The problem
Give the number of lines below that contain the string "screenshot", and no other text.

Start of Dataset excerpts

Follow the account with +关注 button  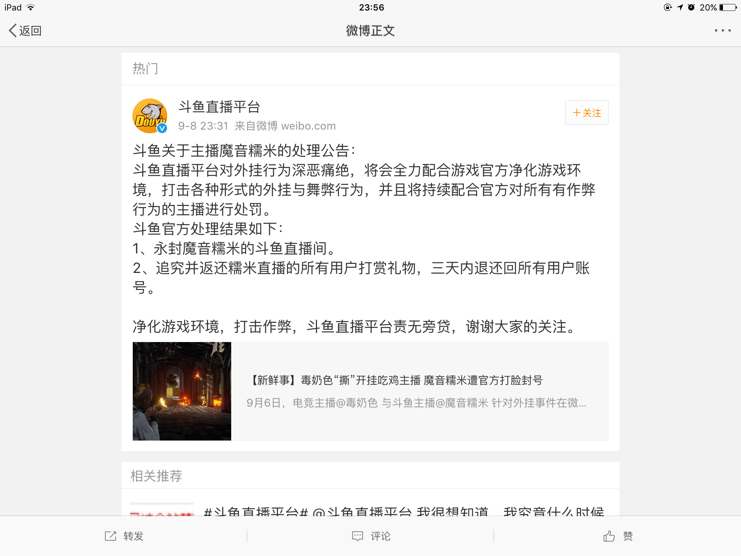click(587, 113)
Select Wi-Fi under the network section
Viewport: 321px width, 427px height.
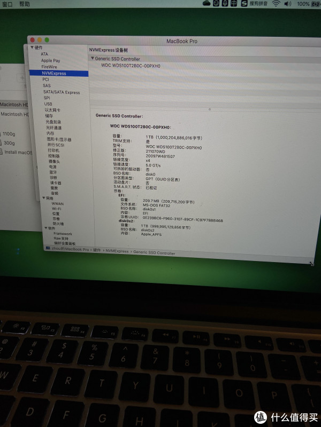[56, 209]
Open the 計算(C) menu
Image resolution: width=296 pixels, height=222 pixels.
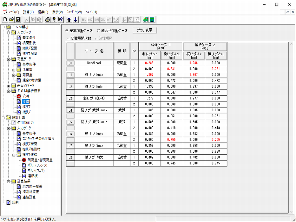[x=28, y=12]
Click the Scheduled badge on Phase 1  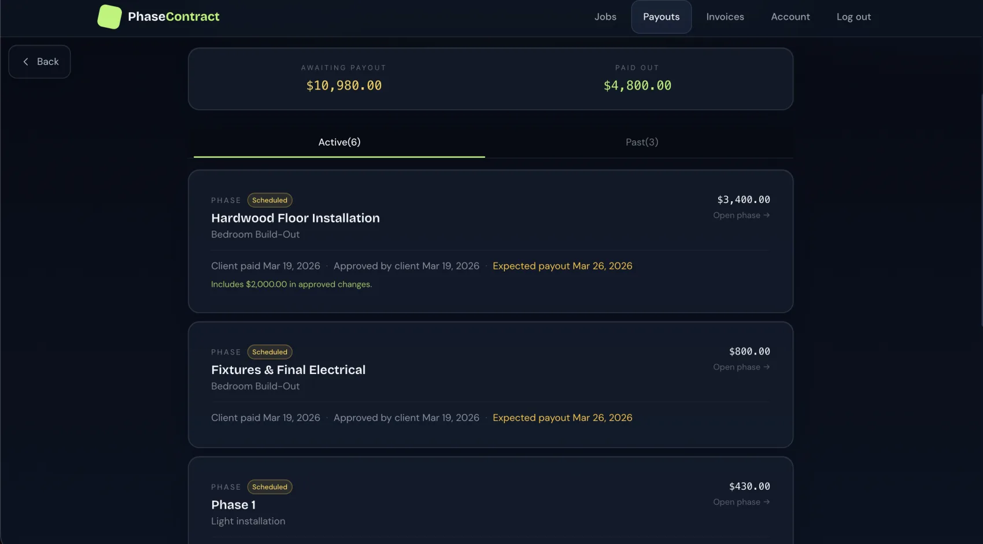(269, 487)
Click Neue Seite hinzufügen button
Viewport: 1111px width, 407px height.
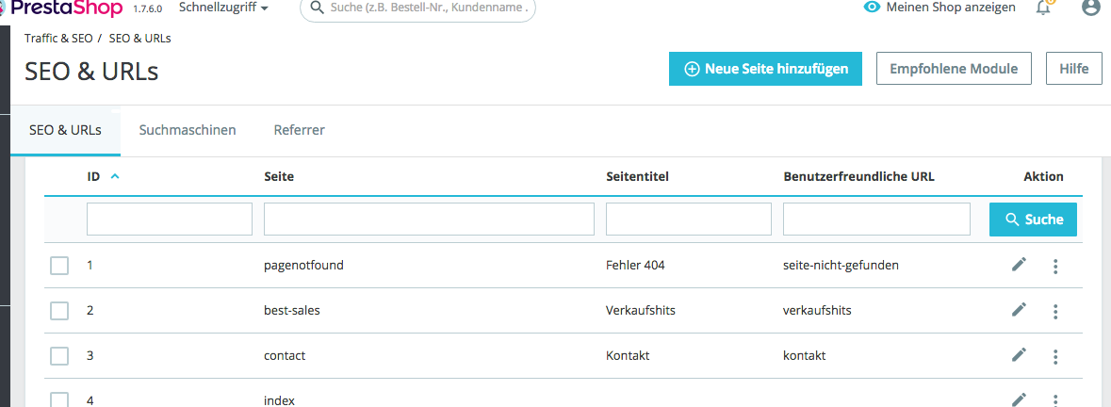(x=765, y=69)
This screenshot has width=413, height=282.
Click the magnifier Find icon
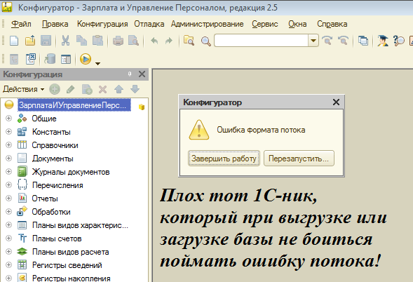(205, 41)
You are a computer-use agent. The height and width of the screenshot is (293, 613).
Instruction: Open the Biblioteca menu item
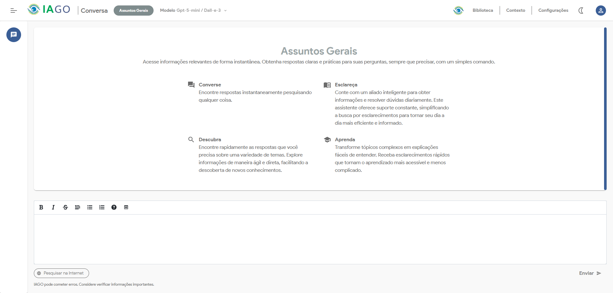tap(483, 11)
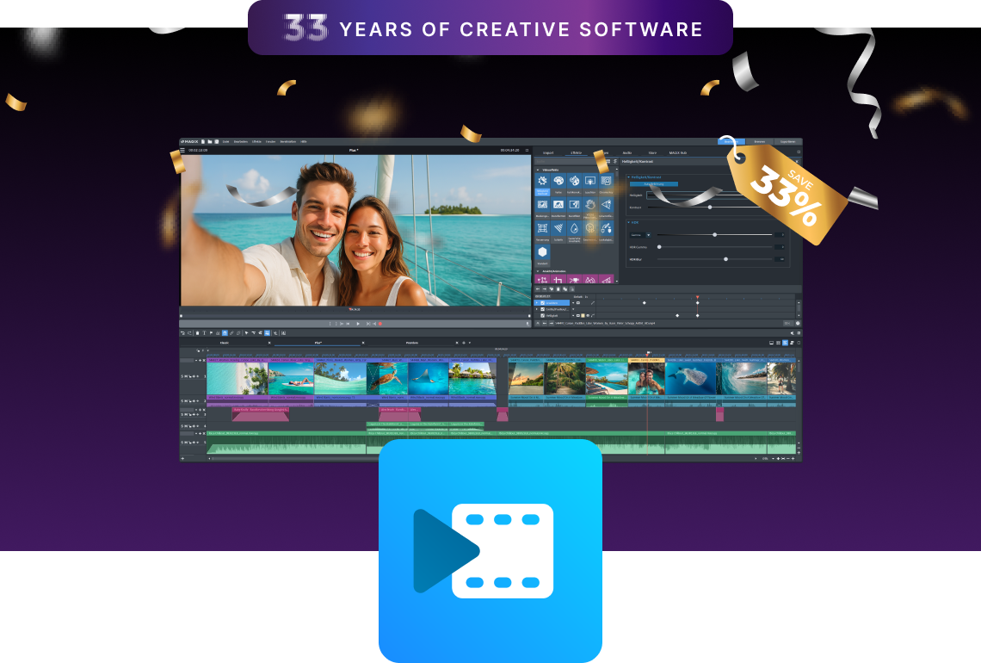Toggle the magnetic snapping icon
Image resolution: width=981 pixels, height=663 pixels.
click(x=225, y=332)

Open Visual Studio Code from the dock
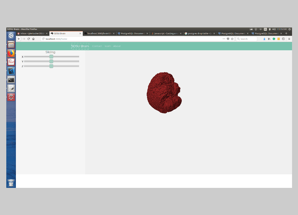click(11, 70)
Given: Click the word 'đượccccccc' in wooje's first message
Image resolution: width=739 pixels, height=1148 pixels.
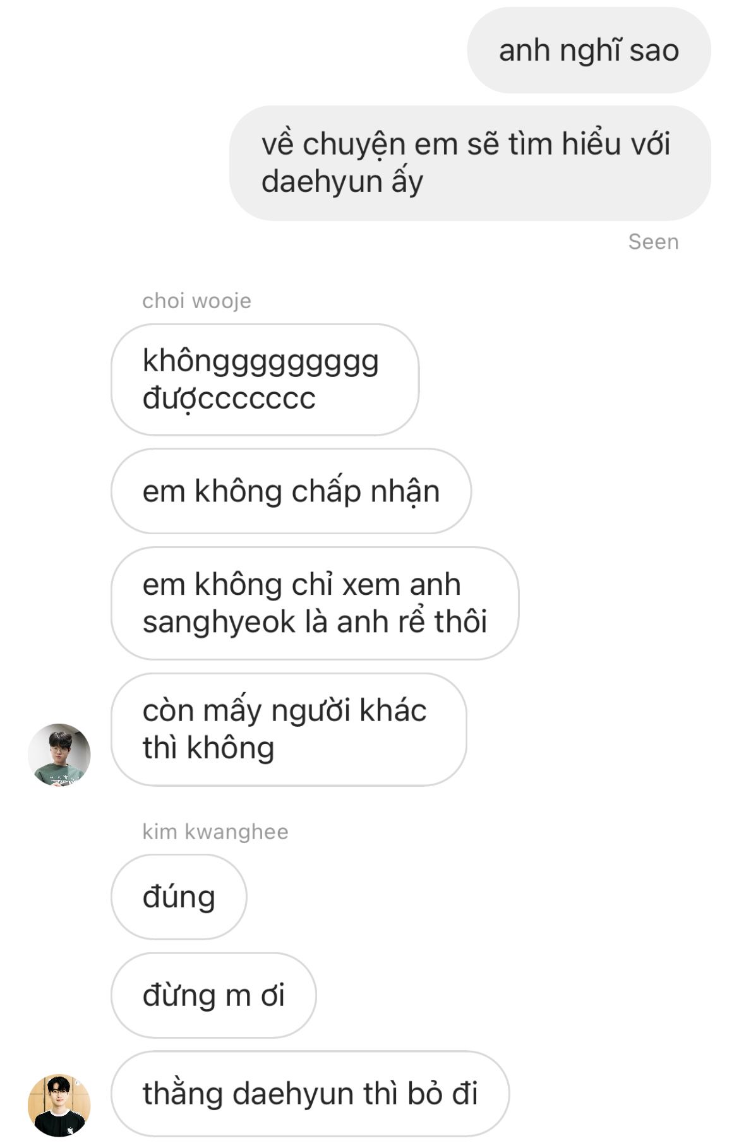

End of Dataset excerpts

Solution below
2